Nenhuma Falha Mecânica Detetada
O trágico acidente com um autocarro da Carris Metropolitana, que vitimou mortalmente duas mulheres e provocou 20 feridos no terminal de Agualva-Cacém, resultou de uma falha humana.
A conclusão foi revelada a 12 de agosto pela Transportes Metropolitanos de Lisboa (TML), após a investigação interna conduzida pelo operador Viação Alvorada.
A análise técnica afastou categoricamente qualquer anomalia no veículo. O autocarro tinha a inspeção obrigatória em dia e cumpria rigorosamente o plano de manutenção preventiva e corretiva estipulado pelo fabricante.
“Após o acidente, foram novamente realizados ensaios técnicos ao sistema de travagem, inspeções aos respetivos componentes e diagnóstico eletrónico, não tendo sido detetada qualquer falha ou avaria suscetível de comprometer a segurança da circulação”, assegurou a entidade gestora.
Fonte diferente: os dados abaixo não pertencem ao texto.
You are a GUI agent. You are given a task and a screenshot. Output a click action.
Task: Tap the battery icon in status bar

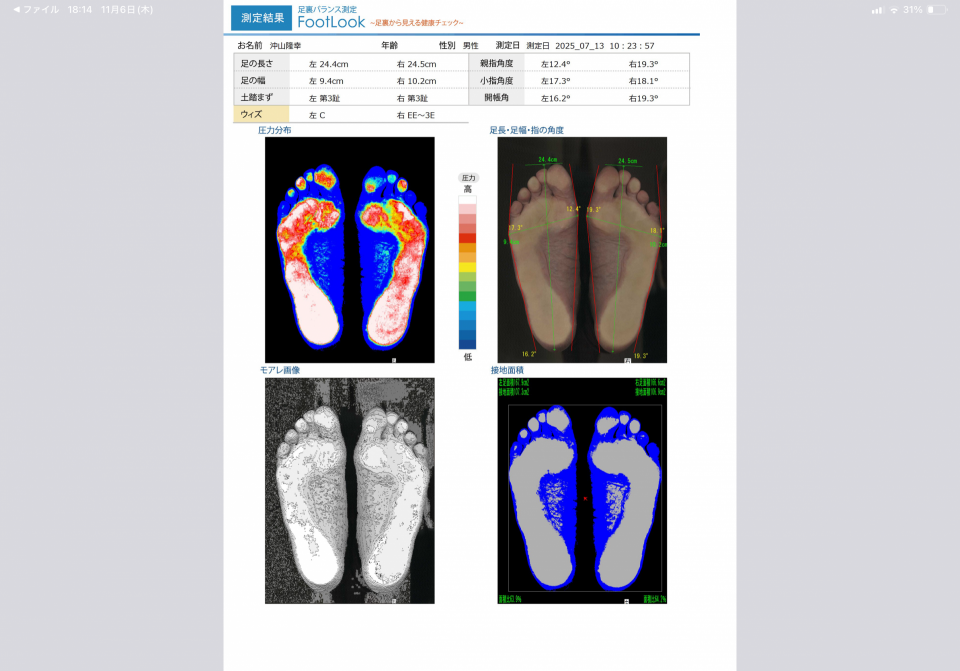(936, 9)
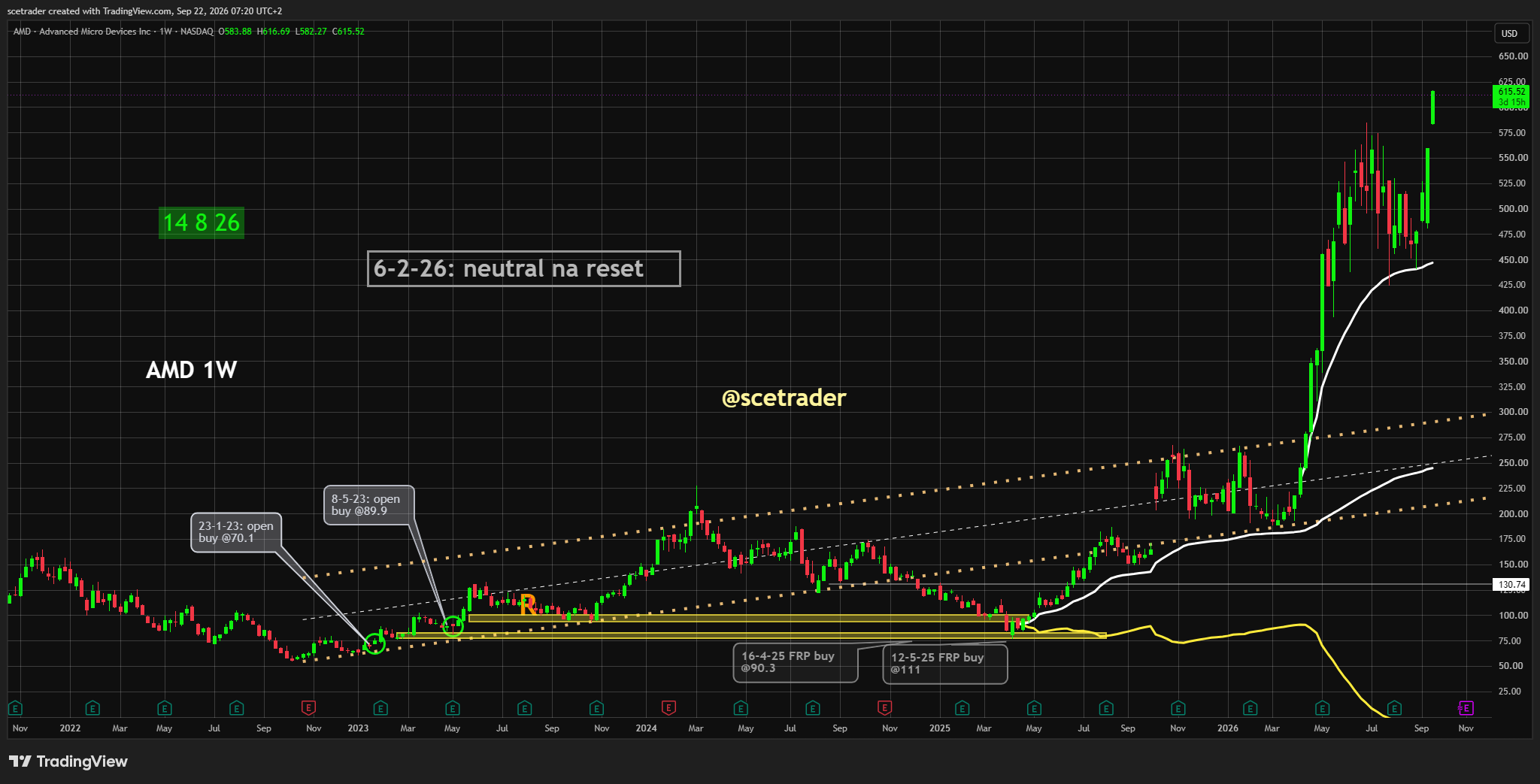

Desmentidos os Rumores Sobre a Condutora
O relatório clarificou a dinâmica do desastre, ocorrido a 7 de julho, cruzando averiguações técnicas com os testemunhos recolhidos no local.
Alguns relatos iniciais nos meios de comunicação social sugeriam que a motorista poderia estar de pé a alterar a bandeira de destino do autocarro ou que teria trocado os pedais no momento do arranque, mas a investigação interna contrariou esta tese.
“Foi confirmado que, no momento em que o autocarro iniciou o movimento, a bandeira já se encontrava devidamente alterada e a motorista encontrava-se sentada no seu lugar”, detalhou a TML em comunicado.

A empresa garantiu também que a condutora preenchia todos os requisitos profissionais para o exercício da função. Além das avaliações médicas e psicotécnicas aprovadas, a motorista tinha formação inicial e treino específico para conduzir aquele modelo exato de veículo.
Consequências e Ação Judicial em Curso
Apesar de o autocarro estar em perfeitas condições operacionais, a Viação Alvorada decidiu avançar com um conjunto de medidas adicionais de prevenção. O objetivo é reforçar os procedimentos operacionais junto de todos os seus motoristas.
A nível local, a prioridade manteve-se no apoio às pessoas envolvidas no sinistro. O presidente da Câmara de Sintra, Marco Almeida (PSD), lamentou publicamente a “perda de duas vidas e pelo conjunto de feridos no acidente do interface de Agualva-Cacém”.
Segundo o autarca, os serviços sociais do município acompanharam as famílias das vítimas desde a primeira hora. O executivo assegurou igualmente apoio à motorista, reconhecendo que o episódio “também foi um ato traumático, que lhe deixa marcas”.
O caso transitou agora para a justiça. Uma fonte da Procuradoria-Geral da República (PGR) confirmou que o inquérito corre termos no Departamento de Investigação e Ação Penal (DIAP) de Sintra.
Na recolha de provas, o Ministério Público está a ser coadjuvado pela Brigada de Investigação de Acidentes da Divisão de Trânsito de Lisboa da PSP, que já remeteu o processo à secretaria central do tribunal sintrense.